Divorce happens in 2 ways. Either one person decides against the other’s will or both parties decide TOGETHER that the marriage should end. For the 2 nd to occur, it takes a lot of both parties talking about what they think and feel. It requires many conversations over time. The best place to have these conversations is in a counseling office. If you just “announce” the divorce and your spouse is not part of the decision making it will result in denial, frustration and anger and will make for rough divorce proceedings and negotiations.
Even if you didn’t make the decision to get divorced in a marriage counseling setting, it’s never too late in the process to go to therapy together to help the divorce process go more smoothly. Everyone, even the person who files, goes through all the stages of grief at some point during the divorce process. The first stage is denial. Denial is the emotional defense mechanism that helps us prepare for the loss of identity as a couple and the reorganization of the family once divorce has been decided. Once denial fades and you begin to accept divorce as a reality, you enter the bargaining stage. You may feel yourself getting panicked and wanting to negotiate with your partner to keep the marriage intact. Once the desire to bargain fades, there’s the anger stage, where you are upset and disappointed in all that has gone wrong. Eventually this feeling passes and you start to feel sadness of all that has been lost-intact family, marital status, adult company etc. This is the depression stage. When all of the feelings associated with these stages have been resolved, you move on to the acceptance stage. This is where you begin to understand that divorce was the last resort and you start being able to picture a life after divorce. It’s important to note that these stages are not necessarily experienced in order and you may jump back and forth between them from time to time. One of the benefits of marriage counseling is that it can help you and your spouse process these stages of grief in a healthy manner and realize that divorce is an opportunity for both of you to heal and move on.
A few years ago, I got a call from a couple who were just starting the divorce process and wanted me to see their three teenage children to help them work through it in a healthy way. Some of my work involved helping the kids process their feelings about the divorce and all the changes in the family that would come along with it, but the most important work ended up being with the parents in my sessions with them. There had been an affair between the wife and a third party. The third party reported the affair to the husband without the wife’s knowledge. The husband filed for divorce shortly after finding out and as you can imagine, the divorce process did not start out smoothly. The husband was extremely shocked and hurt and as a way of processing those feelings, was disparaging about his wife to their children. The teenagers were in turn, acting out against their mother because they saw how hurt their father was. I soon realized that in order to help the kids, I had to help the husband process his feelings about the affair and the divorce. Over the next few months I had many sessions with the husband and the wife together. The husband needed to process his anger and hurt with her in a healthy environment in order for him not to vilify her to the kids. His anger was also impeding the divorce proceedings. He was not able to compromise or negotiate with the attorneys because his resentment had not been dealt with. It was in a different way, but the wife also needed help grieving the divorce. Even though she had the affair, she was not prepared for things to happen as they did and or for the marriage to end up in divorce without any prior discussion. She was still dealing with all of the stages of grief.
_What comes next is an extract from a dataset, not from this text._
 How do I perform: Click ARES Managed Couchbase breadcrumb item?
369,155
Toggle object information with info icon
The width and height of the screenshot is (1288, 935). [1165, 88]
These types of situations are complicated because no conversation about divorce or the state of the marriage had taken place prior to the spouse finding out about the affair. The husband had started out the process with anger and shock vs. there being a mutual acknowledgement from both parties that their marriage was in distress and divorce was a potential outcome. Marriage counseling helped both of them learn how to process all the stages of emotions and grief that go along with divorce and taught them how to conduct themselves in a positive way for their children.
I have the same conversation with every couple going through divorce when they come in for their first session: What do you want your relationship to look like in a year? What about 5 years? 20 years? Because the conversations that we’re having in the office today will set the tone for all future interactions between the two of you. Do you want to be the parents that are able to be under the same roof for your children’s football games, birthday parties, weddings? Do you want to co-parent together or are you going to have to parallel parent (a situation where you have limited contact because you have demonstrated that you cannot communicate with each other)? One of the overall goals of my work with divorced couples is for their children to be able to have both parents at their events and communicate with each other about important things that happen during each of their parenting time. This is the most ideal outcome for a family going through the transition of divorce. Doing this in a counseling office with a neutral, trained professional helps that become a possibility.
Other important discussion points in our sessions are how to explain to the kids that there’s going to be a change in the family (without actually using the word divorce), transitions necessary when becoming a different type of family once divorce is decided and how to tell family and friends you are getting divorced.
Marriage counseling is a healthy forum to help you and your spouse realize what you want your life and the condition of your family to be like post- divorce. It can help set a positive tone for your family for many years to come.